A partir de 1969, la Mexico évolue un peu à l’extérieur (nouvelles poignées de portes) et à l’intérieur (tableau de bord modernisé)La Mexico n’est pour autant pas un four : elle reste dans le “trend” de Maserati de l’époque. On était encore dans l’artisanat, le partenariat avec Citroën se profilait et, d’une certaine manière, la marque initiait ce qui deviendrait une habitude dans les années 80 avec la Biturbo et sa multiplication de modèles. A cette époque, la Sebring est encore au catalogue, la Quattroporte fait ses premiers pas, la 5000 GT tire sa révérence, mais la Mistral tient son rang. Une gamme presque pléthorique pour un si petit constructeur qui s’apprête cependant à lancer son chef d’oeuvre, la Ghibli, sur la base de cette Mexico.
Initiatrice d’une certaine Ghibli
La Mexico sera cependant un peu éclipsé par cette dernière : la Ghibli faisait passer un cap à Maserati : quant la Mexico se vendait à 482 exemplaires (entre 1966 et 1972) dont 305 unités de la 4.2 et 175 de la 4.7 (sans oublier une unique 4.9 et une L6 3.7), la Ghibli trouvait 1 295 clients et marquait définitivement les aficionados de la marque.
Elle n’est pas une sportive à proprement parlé, s’apparentant à la logique des GT britanniques : beau moteur, châssis correct, espace confortable.

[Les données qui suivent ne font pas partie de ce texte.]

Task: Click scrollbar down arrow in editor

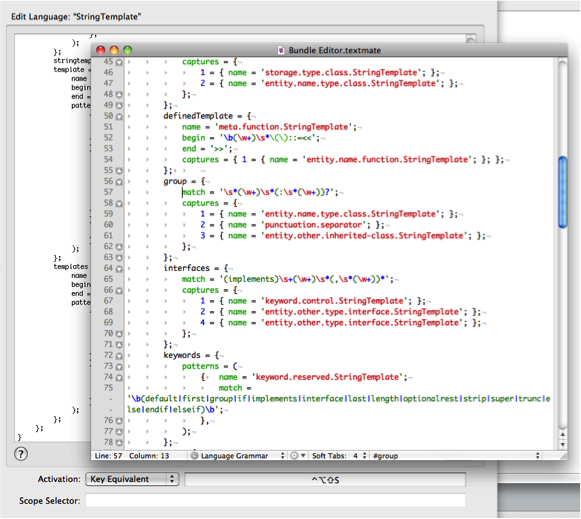Action: pos(562,445)
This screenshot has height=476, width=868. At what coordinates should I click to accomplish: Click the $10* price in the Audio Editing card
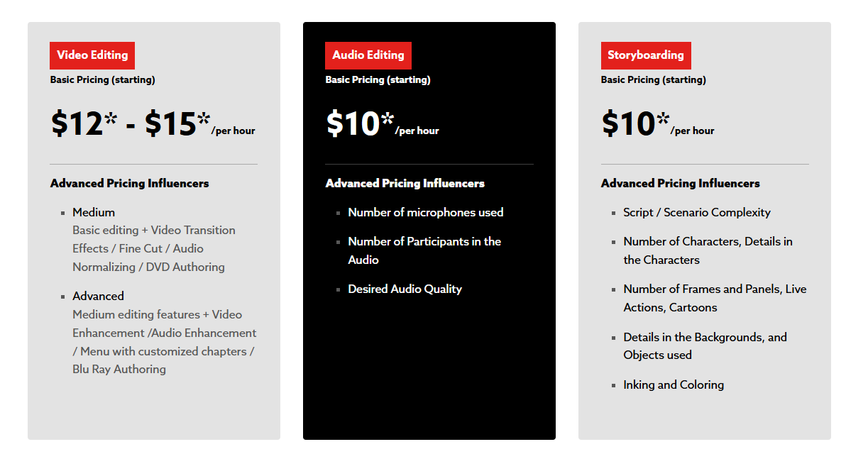pyautogui.click(x=360, y=124)
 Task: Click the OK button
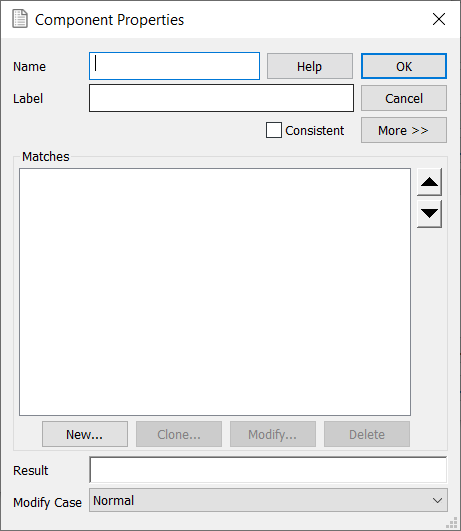[404, 66]
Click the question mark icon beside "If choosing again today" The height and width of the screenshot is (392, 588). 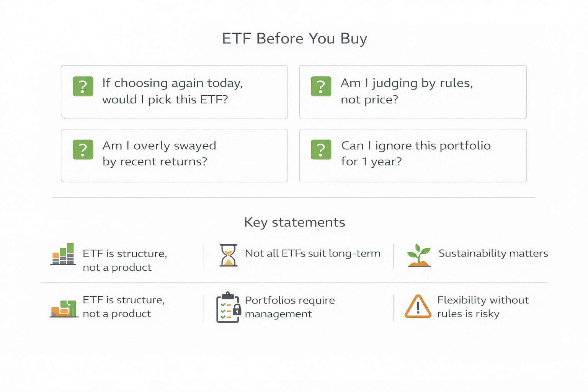(x=83, y=86)
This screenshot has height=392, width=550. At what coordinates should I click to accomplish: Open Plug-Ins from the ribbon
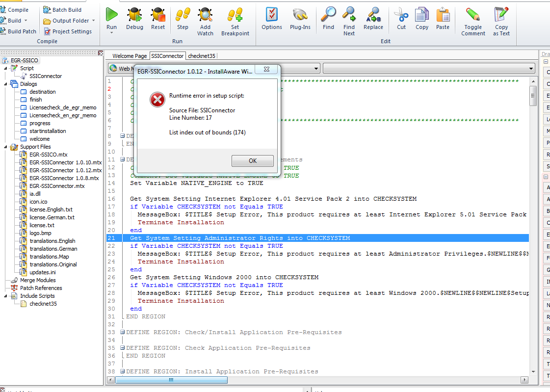pos(300,15)
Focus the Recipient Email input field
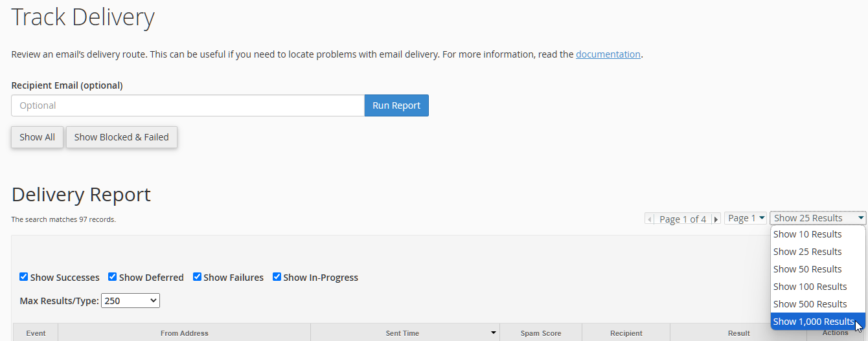 click(188, 105)
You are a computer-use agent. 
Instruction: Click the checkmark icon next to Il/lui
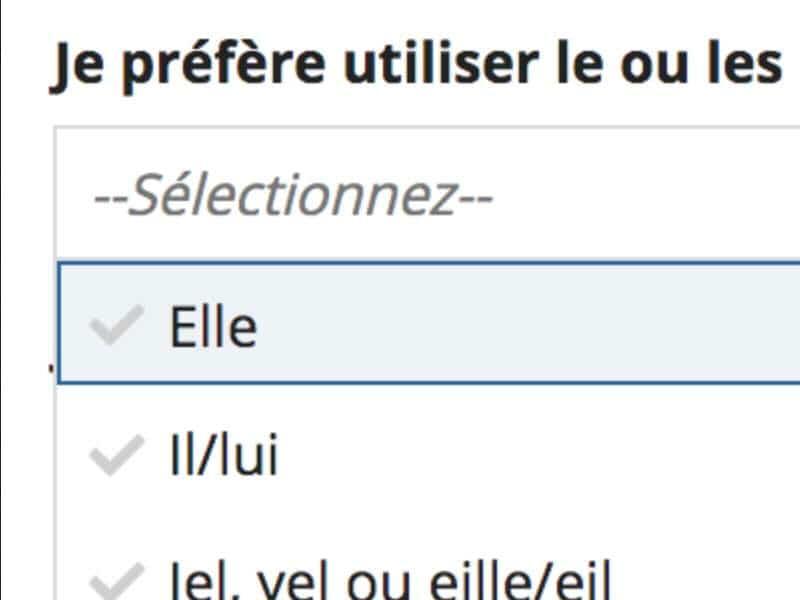pyautogui.click(x=117, y=457)
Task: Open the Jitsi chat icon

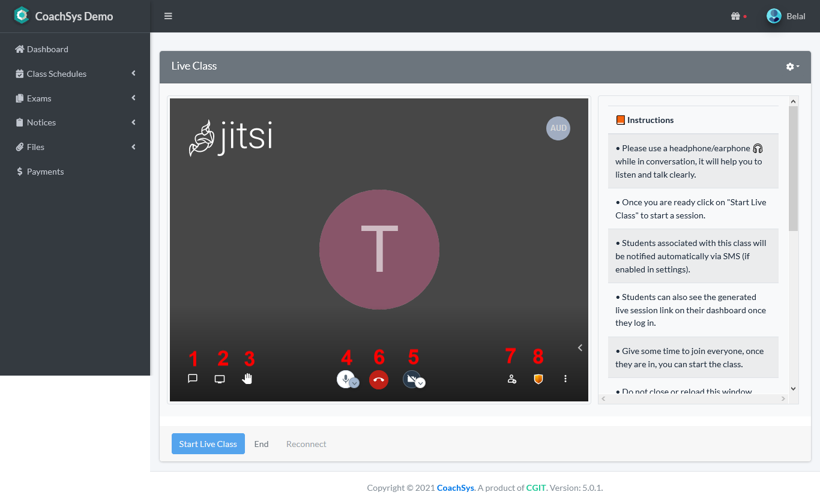Action: pyautogui.click(x=193, y=379)
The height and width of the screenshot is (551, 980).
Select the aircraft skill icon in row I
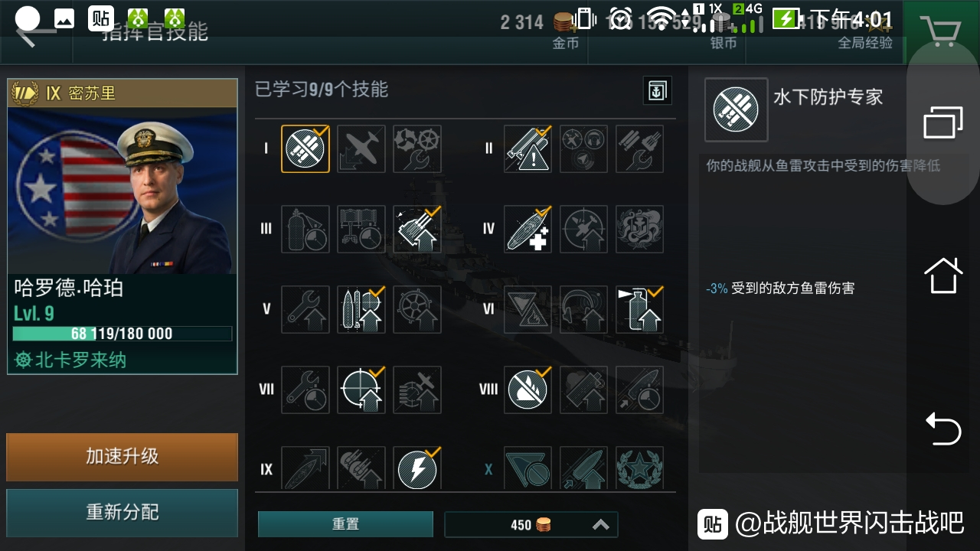361,148
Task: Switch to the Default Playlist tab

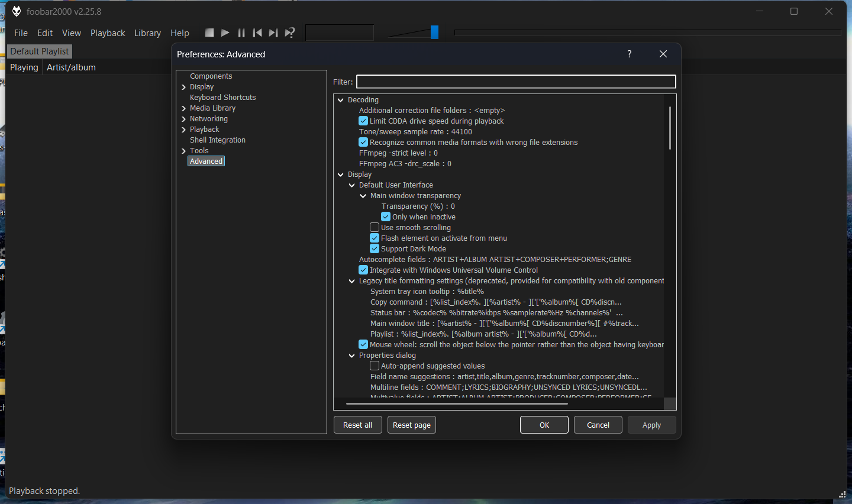Action: [x=40, y=51]
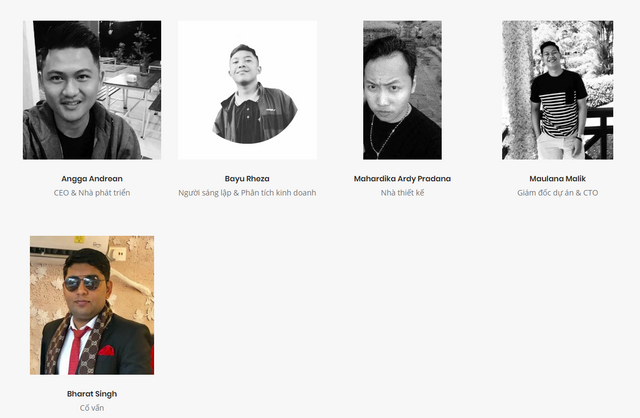Select Mahardika Ardy Pradana's photo
640x418 pixels.
(x=402, y=90)
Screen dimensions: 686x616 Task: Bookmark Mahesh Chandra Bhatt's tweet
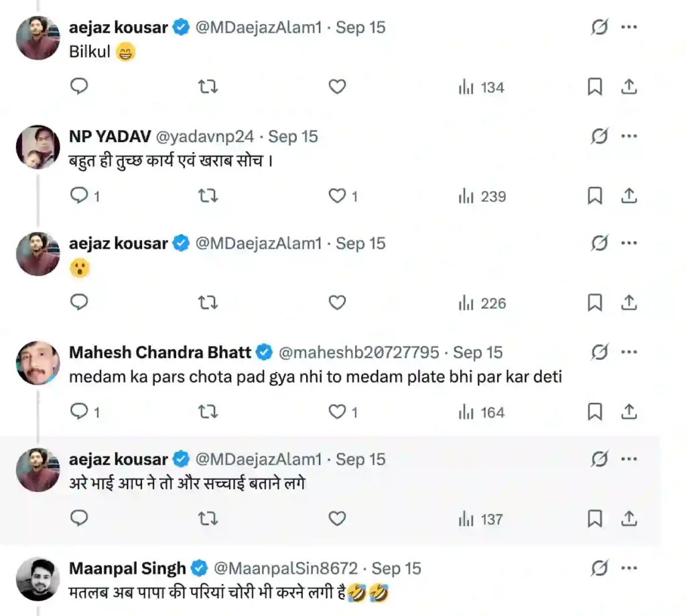coord(594,412)
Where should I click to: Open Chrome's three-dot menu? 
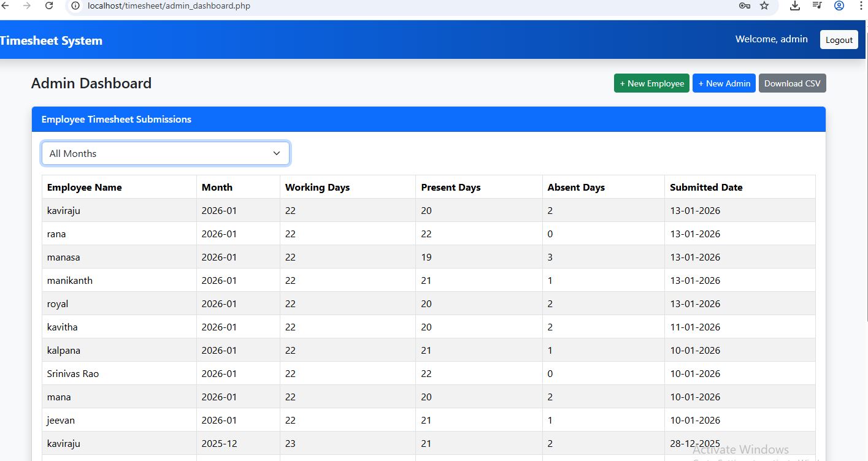click(x=861, y=6)
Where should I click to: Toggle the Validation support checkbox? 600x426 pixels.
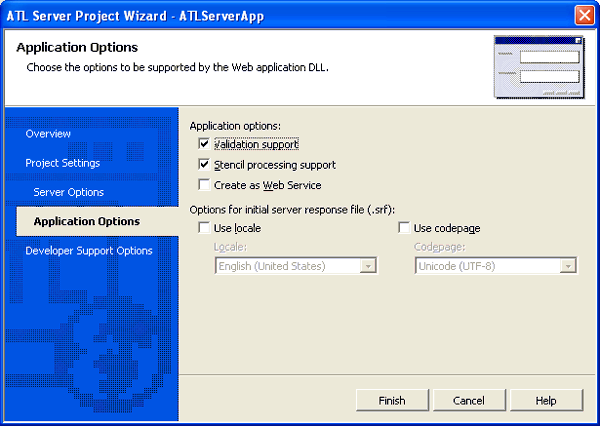(204, 145)
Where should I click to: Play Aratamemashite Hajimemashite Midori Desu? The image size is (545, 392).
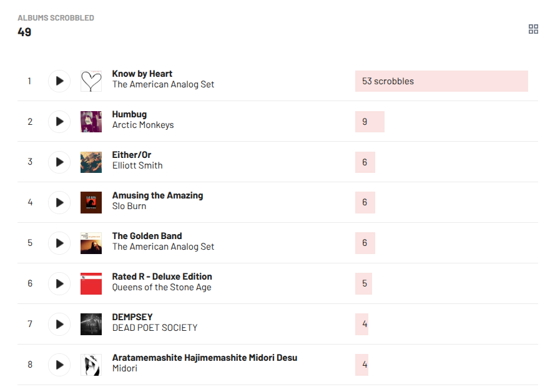tap(59, 365)
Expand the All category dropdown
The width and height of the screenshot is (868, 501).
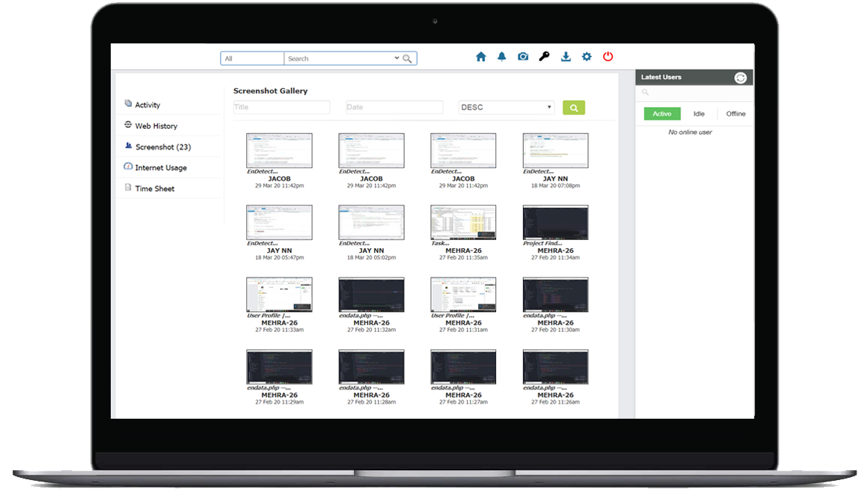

La Ghibli, pour cela, s’avère plus incisive, mais la Mexico a pour elle la rareté et l’antériorité, alors qu’elle coûte deux fois moins cher aujourd’hui. Certes, le physique peut jouer, la Mexico semblant plus datée ainsi que plus bourgeoise. Cependant elle est une belle transition entre la Quattroporte et la Ghibli de ces époques-là.